## TASK OBJECTIVE
Your job with the data below is to output exactly the lines from the one holding "Viewport: 644px width, 182px" down to the one holding "Viewport: 750px width, 532px height.", both included, and no others.

## TASK MATERIAL

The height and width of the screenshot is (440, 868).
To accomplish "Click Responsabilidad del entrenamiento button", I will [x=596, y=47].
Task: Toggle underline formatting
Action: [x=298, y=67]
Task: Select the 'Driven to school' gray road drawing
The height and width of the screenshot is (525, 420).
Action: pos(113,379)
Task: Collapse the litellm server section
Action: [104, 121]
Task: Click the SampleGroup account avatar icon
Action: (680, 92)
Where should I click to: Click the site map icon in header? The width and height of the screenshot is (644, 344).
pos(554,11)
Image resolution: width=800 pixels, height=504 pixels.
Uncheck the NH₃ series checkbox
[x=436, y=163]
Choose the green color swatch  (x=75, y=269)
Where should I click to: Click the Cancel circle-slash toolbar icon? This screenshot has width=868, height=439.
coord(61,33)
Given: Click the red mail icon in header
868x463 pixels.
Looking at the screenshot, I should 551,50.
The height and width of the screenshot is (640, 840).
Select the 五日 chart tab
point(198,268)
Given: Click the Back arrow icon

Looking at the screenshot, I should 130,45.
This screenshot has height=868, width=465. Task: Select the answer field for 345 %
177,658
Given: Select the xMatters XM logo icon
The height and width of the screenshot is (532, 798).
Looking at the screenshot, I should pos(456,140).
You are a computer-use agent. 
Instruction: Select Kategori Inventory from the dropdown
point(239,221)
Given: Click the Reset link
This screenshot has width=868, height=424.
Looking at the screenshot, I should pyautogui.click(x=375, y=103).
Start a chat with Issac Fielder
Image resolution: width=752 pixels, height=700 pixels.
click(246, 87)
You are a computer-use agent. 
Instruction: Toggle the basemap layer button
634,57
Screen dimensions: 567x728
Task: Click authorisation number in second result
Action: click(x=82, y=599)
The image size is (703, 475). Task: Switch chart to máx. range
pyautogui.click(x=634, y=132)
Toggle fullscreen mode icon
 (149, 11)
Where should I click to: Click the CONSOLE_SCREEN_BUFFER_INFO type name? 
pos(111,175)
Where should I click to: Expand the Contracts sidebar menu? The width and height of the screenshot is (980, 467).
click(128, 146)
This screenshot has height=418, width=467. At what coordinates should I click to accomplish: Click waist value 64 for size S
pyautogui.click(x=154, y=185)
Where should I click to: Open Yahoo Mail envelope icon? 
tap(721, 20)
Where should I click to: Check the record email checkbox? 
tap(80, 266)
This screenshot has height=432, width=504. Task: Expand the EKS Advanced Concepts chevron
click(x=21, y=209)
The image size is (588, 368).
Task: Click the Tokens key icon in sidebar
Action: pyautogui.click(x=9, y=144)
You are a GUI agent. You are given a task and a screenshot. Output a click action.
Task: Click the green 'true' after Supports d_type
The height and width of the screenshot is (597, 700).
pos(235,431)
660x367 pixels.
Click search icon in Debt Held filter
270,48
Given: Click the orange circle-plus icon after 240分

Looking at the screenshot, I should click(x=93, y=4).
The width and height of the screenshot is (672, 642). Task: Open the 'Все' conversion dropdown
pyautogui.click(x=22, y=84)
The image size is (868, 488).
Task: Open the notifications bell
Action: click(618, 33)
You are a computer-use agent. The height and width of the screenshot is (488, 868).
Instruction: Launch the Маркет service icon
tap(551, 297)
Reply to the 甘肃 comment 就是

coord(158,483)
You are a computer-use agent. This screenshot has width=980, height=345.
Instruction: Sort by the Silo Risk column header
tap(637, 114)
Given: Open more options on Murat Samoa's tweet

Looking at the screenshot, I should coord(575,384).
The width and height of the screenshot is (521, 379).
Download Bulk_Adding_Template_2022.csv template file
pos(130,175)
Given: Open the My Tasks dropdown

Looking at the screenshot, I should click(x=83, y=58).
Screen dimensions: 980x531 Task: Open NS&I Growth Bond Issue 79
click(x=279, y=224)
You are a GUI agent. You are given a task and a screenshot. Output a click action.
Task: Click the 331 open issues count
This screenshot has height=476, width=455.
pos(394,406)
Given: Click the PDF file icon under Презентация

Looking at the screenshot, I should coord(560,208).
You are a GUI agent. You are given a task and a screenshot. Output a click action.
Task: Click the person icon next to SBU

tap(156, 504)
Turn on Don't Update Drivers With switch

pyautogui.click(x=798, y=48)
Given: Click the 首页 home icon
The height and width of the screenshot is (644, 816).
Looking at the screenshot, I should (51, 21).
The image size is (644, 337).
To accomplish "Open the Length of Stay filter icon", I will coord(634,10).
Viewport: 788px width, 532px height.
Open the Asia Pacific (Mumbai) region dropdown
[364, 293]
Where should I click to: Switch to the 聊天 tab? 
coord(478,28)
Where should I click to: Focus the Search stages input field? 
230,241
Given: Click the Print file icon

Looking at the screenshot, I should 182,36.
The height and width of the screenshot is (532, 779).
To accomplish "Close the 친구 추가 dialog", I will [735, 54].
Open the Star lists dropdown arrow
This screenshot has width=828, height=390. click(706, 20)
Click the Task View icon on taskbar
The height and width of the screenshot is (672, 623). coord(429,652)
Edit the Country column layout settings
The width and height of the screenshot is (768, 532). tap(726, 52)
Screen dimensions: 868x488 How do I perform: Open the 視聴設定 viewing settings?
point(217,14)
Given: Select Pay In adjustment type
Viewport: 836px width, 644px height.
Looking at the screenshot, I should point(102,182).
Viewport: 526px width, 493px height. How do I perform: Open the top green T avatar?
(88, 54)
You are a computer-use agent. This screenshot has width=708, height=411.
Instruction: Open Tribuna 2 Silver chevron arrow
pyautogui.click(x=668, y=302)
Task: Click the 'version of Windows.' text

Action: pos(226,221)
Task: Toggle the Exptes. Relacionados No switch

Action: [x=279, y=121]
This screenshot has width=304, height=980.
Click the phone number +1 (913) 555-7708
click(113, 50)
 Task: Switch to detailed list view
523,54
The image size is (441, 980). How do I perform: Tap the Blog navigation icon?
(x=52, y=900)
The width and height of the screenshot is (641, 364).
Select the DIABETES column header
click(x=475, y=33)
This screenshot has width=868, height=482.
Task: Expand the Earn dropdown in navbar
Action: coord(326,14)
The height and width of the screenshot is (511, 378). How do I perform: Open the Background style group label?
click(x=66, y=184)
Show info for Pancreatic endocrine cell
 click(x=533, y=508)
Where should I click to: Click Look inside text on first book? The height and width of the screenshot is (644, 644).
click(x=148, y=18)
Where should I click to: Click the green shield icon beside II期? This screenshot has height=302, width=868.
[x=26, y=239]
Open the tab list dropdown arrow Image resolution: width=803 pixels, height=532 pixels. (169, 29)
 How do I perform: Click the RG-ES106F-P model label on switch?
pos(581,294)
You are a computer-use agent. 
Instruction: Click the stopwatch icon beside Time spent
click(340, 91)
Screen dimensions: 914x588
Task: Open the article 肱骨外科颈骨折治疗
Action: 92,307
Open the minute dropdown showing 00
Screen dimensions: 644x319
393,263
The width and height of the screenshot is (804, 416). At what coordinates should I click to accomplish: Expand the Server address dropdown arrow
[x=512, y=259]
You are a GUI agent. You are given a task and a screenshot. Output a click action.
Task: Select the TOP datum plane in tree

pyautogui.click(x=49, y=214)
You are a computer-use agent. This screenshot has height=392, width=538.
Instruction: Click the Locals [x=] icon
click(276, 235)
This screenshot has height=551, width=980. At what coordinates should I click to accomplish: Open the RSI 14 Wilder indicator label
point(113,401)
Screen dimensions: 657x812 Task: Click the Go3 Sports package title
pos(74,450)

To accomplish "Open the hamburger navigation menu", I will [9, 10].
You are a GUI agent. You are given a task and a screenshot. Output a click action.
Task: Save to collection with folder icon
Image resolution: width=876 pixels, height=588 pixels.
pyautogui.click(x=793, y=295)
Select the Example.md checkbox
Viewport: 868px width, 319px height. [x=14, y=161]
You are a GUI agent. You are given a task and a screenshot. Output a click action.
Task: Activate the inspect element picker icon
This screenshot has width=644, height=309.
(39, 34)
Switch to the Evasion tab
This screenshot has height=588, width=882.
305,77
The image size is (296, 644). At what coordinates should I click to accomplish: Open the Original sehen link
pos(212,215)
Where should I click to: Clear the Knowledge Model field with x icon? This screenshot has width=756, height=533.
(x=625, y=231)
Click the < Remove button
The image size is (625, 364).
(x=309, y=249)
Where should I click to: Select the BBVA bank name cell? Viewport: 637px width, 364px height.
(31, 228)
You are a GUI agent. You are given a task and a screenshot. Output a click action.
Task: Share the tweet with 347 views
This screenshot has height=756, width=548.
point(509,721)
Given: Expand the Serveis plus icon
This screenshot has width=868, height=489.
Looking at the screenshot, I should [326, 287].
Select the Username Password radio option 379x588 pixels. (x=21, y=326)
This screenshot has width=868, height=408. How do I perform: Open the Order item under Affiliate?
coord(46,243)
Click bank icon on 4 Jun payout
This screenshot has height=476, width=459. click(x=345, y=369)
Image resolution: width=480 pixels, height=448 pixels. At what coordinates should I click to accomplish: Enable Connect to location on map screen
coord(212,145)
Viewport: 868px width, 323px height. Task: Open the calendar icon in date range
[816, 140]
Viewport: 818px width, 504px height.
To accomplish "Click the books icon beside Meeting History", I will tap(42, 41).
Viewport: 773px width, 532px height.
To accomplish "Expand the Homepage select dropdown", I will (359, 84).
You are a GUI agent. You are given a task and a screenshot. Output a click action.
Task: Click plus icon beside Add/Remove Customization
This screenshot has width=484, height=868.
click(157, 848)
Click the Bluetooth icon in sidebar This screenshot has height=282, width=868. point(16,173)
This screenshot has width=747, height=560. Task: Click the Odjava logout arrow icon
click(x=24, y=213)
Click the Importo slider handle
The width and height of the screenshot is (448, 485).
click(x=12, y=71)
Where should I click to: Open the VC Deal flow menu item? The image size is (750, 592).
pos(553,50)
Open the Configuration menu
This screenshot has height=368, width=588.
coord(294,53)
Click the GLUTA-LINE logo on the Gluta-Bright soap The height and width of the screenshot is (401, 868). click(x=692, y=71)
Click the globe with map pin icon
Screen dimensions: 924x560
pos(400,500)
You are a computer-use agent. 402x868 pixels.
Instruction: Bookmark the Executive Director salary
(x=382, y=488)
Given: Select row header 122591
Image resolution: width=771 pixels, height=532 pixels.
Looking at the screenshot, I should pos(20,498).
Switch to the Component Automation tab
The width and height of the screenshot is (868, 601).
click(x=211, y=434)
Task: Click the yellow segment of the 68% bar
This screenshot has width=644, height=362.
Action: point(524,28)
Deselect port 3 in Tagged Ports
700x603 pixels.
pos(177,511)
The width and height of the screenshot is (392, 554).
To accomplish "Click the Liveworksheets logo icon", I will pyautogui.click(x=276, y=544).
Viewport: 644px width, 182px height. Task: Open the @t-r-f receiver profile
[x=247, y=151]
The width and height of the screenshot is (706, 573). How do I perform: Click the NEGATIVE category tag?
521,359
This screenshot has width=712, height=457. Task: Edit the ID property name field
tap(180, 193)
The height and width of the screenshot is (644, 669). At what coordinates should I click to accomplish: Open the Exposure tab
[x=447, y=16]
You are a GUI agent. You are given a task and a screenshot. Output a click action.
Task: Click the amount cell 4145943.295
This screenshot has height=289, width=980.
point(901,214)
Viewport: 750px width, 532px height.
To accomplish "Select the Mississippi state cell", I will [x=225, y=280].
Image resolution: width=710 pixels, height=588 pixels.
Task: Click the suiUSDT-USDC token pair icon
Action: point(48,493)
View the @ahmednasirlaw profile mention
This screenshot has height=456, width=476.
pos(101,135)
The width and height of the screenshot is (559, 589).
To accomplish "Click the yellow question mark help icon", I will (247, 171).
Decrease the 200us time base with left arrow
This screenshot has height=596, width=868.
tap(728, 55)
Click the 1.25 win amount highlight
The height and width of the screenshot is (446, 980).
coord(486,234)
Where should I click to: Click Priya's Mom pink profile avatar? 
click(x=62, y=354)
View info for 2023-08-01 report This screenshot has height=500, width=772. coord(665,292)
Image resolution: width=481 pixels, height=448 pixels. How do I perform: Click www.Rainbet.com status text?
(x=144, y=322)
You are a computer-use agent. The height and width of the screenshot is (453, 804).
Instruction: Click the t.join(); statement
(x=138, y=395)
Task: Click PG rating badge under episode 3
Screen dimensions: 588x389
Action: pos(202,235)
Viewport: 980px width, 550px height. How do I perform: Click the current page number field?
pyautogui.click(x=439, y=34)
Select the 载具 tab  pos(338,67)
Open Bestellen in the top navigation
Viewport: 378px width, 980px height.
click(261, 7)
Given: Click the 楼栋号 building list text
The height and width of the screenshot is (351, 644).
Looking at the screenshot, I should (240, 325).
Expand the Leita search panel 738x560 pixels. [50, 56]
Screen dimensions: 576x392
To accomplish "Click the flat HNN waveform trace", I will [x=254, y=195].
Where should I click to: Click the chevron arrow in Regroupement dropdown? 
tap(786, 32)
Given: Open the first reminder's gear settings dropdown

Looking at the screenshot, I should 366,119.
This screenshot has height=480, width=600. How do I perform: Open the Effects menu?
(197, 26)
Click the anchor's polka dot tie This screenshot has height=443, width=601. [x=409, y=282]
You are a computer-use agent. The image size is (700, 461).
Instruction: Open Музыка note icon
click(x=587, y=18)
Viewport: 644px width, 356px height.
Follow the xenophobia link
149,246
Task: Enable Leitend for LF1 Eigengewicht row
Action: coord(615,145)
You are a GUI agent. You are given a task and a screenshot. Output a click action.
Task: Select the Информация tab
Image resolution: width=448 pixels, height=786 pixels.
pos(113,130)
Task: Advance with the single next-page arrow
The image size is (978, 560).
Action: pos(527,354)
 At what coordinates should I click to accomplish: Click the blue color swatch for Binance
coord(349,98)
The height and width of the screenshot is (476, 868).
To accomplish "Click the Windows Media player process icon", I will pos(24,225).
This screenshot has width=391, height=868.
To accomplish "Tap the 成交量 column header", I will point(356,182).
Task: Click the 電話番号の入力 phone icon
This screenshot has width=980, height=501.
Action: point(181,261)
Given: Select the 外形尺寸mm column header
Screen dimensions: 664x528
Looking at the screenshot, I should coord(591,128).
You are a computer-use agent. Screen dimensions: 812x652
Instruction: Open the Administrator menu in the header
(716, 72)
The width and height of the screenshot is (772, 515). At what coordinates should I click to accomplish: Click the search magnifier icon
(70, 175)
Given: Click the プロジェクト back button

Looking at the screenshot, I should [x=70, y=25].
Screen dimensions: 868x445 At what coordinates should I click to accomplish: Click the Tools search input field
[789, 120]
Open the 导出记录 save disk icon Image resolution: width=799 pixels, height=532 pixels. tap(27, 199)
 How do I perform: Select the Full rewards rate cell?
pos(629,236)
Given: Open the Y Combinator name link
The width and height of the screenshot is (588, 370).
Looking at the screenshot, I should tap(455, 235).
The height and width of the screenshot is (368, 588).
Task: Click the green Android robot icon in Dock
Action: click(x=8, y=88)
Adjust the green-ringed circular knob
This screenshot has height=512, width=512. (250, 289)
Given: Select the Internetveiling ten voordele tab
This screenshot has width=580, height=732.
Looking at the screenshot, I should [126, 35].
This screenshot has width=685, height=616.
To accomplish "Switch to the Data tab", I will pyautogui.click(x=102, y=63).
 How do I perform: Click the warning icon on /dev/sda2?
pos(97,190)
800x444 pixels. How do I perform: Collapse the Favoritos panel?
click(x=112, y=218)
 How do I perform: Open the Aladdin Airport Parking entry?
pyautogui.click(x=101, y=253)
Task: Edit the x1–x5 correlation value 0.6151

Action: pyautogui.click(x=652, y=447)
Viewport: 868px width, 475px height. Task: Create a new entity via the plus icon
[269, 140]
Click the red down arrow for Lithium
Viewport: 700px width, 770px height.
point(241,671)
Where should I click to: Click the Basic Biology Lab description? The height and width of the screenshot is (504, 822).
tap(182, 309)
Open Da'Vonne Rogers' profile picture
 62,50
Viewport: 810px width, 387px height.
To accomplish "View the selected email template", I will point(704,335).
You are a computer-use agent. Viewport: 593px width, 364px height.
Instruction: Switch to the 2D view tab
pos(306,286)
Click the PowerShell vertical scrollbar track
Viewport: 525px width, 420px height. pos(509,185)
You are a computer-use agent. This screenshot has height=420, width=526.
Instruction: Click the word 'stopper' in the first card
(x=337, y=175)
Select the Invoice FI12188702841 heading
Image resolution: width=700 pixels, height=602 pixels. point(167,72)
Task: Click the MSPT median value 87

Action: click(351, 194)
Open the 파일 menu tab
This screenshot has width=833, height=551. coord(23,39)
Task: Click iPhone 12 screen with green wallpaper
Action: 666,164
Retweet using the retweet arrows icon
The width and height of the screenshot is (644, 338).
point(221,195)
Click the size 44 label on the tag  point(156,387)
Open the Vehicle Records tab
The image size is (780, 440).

## YOUR SOLUTION
Viewport: 644px width, 182px height. Task: Open the @t-r-f receiver profile
[x=247, y=151]
The width and height of the screenshot is (706, 573). How do I perform: Click the NEGATIVE category tag?
521,359
This screenshot has width=712, height=457. Task: Edit the ID property name field
tap(180, 193)
The height and width of the screenshot is (644, 669). At what coordinates should I click to accomplish: Open the Exposure tab
[x=447, y=16]
You are a GUI agent. You are given a task and a screenshot. Output a click action.
Task: Click the amount cell 4145943.295
This screenshot has height=289, width=980.
point(901,214)
Viewport: 750px width, 532px height.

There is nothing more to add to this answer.